My brother and I went to Miss Johnston’s school in a big room in Luffness House. It was a real Dame School, one teacher for about 20 children from five to ten years old. One group would be reading round Miss Johnston’s desk, while another was “doing sums” and a third writing longhand in their copy-books and then we had general lessons, such as history, all together. The history was extremely biased and I used to gleefully say things to my English mother like “We beat you at Bannockburn” and the only Shakespeare play I had heard of till I moved on was Macbeth. However, I am extremely grateful to have had a grounding in Scottish history, which was continued in the junior part of my Perthshire boarding school, because I still find myself slightly less ignorant of our past then some of my contemporaries.

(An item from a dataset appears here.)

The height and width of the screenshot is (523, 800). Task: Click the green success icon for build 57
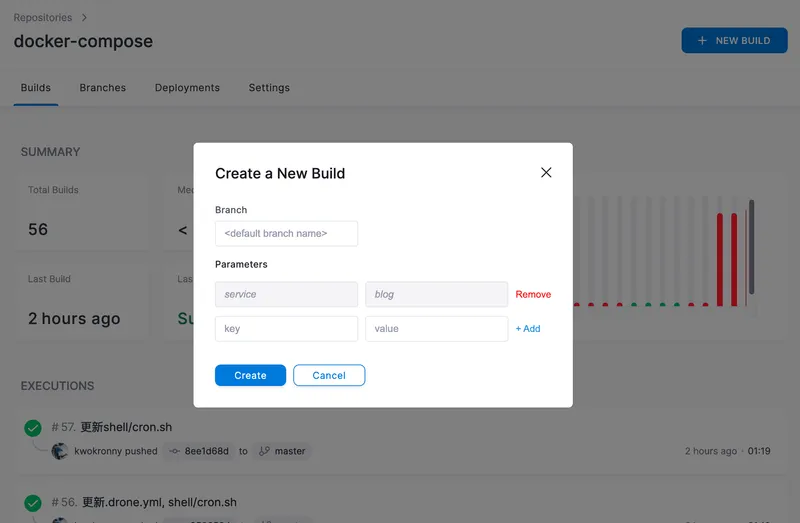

On summer weekends Gullane beach was a Mecca for daytrippers from Edinburgh. They came by bus and by bike mostly, with the number of cars increasing every year. The cyclists came in all shapes and sizes, including girls in high-heeled sandals, but they must have been fit because it was about a 36-mile round trip. Sometimes on these occasions our entire family packed into the Ford Consul and left for the hills – a picnic on the Lammermuirs – where we dammed fresh water burns and collected sheep’s wool, far from the crowded seaside.
As a teenager, I yearned to be somewhere else, somewhere more exciting and often took the bus into Edinburgh to wander round the shops where I could experience the buzz of city life. This was not prophetic because, apart from a year in Germany, I have lived all my life in East Lothian or in girly flats in Edinburgh.
In 1970 I married Robert Cowe, whose family lived in the very old house called Fountainhall, beside Pencaitland. We rented Crauchie farmhouse, on the Gilmerton estate, then bought and restored the cottages at Beanston Mill where we stayed extremely happily with our three children until 1988 when we came to live in my parents-in-law’s house. We have many good friends outwith East Lothian, as well as within, but this is where our hearts are and although we enjoy travelling have no inclination to retire abroad. I would miss the people and the landscape too much.